Too many fried catfish, hush puppies and fast food washed down with a surfeit of cola and other fizzy drinks...and not of the diet variety.
Oh, then….perhaps these empty drink containers mixed with the trash and the laundry at Albert Ross’s place…would that be the type you think she drinks?


Or perhaps when you attacked a woman whose daughter was raped and murdered and found her image on your website……and you decided to attack her personally rather than face how understandably outrageous this memorial site would seem to people. Let’s see, you found that she had problems with her housekeeping. Soo I’m just asking you what does it have to do with the fact that she doesn’t want her daughters image on your website? I wonder Lindsay since you gave a long lecture about the importance of cleanliness and how even the poorest among us could keep their meager belongings tidy, if you were referring to someone besides this woman. Maybe someone more like, oh Albert Ross for instance


Perhaps did you forget to include the condition of Kevin Brown's home when Child Protective Services came to take his son away? I don’t know Lindsay. It seems to me that you might want to include him also, since – after all—your sole agenda is the welfare of the child. Right?

Oh but maybe that’s part of what Abraxas was referring to when he said he would protect his pedo-brothers no matter what. And remember now, NO SNITCHING!

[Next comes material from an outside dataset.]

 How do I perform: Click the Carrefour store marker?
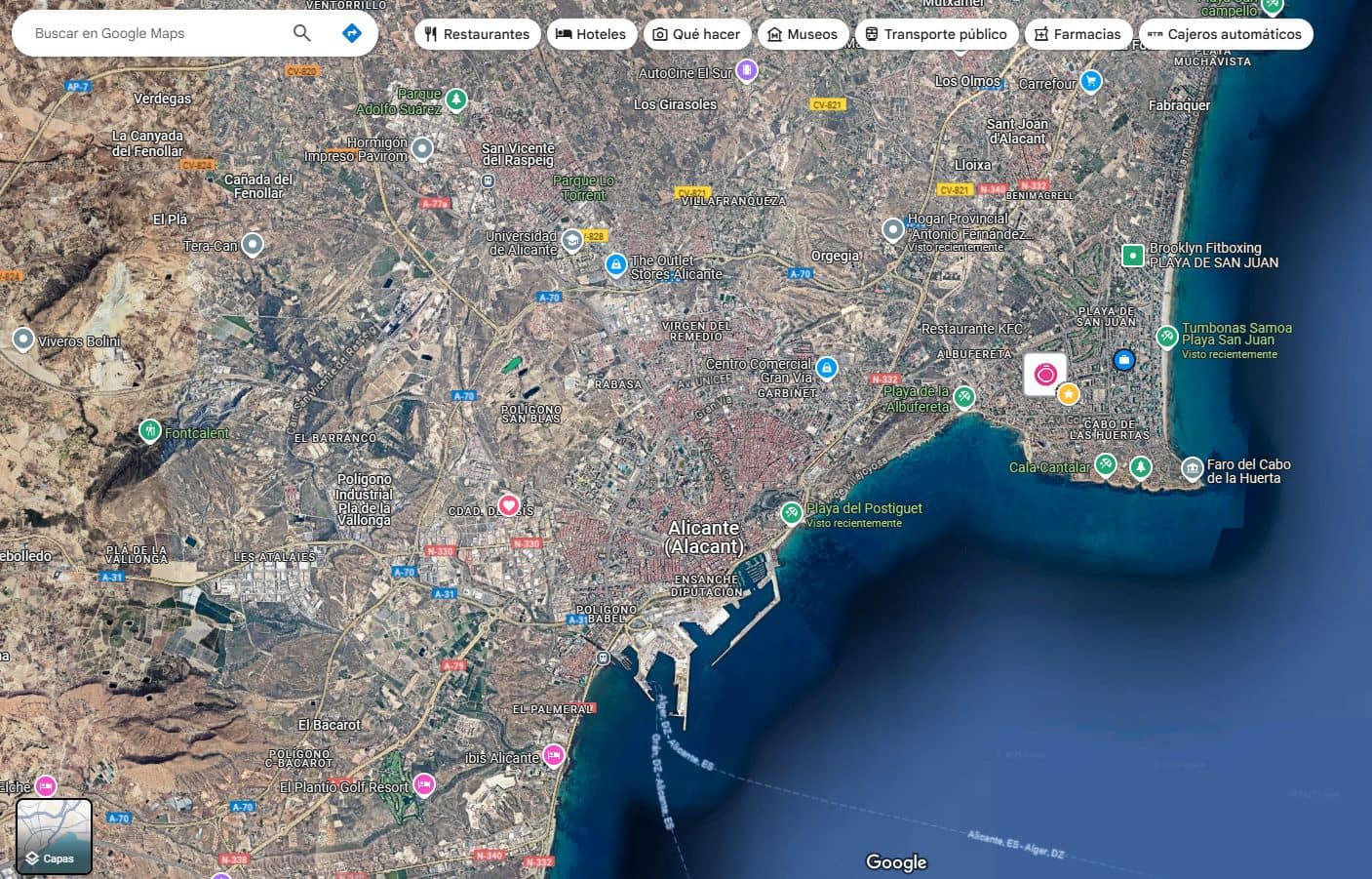tap(1090, 82)
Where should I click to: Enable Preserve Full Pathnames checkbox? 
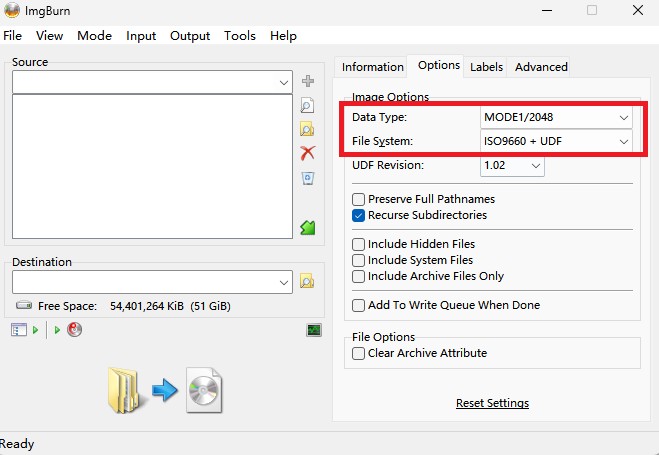point(358,199)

And when you speak of little girls WANTING to have physical relationships with old dudes like you and um Albert Ross...



I wonder if you actually do believe that a little girl wants to be kissed by something like oh maybe.... Albert Ross?








Or to be fondled by hands like these?










Oh but maybe I’ve misunderstood you. Have I? What were you thinking when you wrote these things? Maybe you just WEREN’T. Thinking that is. Perhaps you were just….oh, I don’t know DROPPING ACID maybe?

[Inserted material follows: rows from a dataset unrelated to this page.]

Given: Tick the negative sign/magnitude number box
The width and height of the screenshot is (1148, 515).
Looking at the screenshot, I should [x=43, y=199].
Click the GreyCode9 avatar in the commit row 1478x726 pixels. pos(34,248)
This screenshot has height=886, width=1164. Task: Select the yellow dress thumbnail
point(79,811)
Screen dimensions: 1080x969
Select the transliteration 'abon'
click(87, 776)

You are absolutely correct, being a girl lover does come with responsibilities. Taking drugs also comes with responsibilities. I accept the responsibilities of both a girl lover and a drug taker. I would only correct you only on one thing. I do not ever 'lose myself in the abandon of an artificial state of euphoria" thus I do not risk losing myself. I do not use drugs as an escape, but as an affirmation of who I am. I maintain control of my mental faculties, whilst I let the dragon out of his cage for a season...

And when you replied regarding the Fox News account of this woman who had objections to you trying to influence and manipulate children and you replied:

Is teaching one's children by example to lead an unhealthy lifestyle not dangerous? Is this not in itself a form of child abuse? Sex is better for this child than a poor diet, that is for certain.
I'm sure that you weren't referring to your own unhealthy habits, were you Lindsay? Are you...Lindsay Ashford...the all-knowing expert on raising children? Are you...Lindsay Ashford...the best your community has to offer?